» **Task requirements**
Using the data below, return the stretch from the line that contains "The height and width of the screenshot is (152, 282)." through the line that contains "Open the Смета", both included, exactly as it stands and nothing beyond it.

[Data items]
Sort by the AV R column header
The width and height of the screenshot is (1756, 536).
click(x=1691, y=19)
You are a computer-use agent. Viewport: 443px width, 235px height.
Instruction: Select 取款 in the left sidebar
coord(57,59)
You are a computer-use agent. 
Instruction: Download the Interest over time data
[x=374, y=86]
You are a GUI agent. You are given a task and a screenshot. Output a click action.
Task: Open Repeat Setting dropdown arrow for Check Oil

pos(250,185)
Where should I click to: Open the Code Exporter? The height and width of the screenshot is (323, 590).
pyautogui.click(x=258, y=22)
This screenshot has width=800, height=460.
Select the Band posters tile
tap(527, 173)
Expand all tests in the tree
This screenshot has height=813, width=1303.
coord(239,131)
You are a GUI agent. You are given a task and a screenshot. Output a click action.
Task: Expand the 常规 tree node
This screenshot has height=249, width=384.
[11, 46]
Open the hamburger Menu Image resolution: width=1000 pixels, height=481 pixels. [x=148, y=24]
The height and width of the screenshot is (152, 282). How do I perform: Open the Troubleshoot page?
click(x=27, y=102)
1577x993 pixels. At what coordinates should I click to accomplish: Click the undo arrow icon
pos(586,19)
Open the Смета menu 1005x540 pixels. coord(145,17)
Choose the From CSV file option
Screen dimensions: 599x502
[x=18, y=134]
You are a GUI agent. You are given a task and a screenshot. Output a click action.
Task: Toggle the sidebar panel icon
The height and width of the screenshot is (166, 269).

» **Solution for this task**
The height and width of the screenshot is (152, 282). How do I perform: Open the Troubleshoot page?
click(x=27, y=102)
1577x993 pixels. At what coordinates should I click to accomplish: Click the undo arrow icon
pos(586,19)
Open the Смета menu 1005x540 pixels. coord(145,17)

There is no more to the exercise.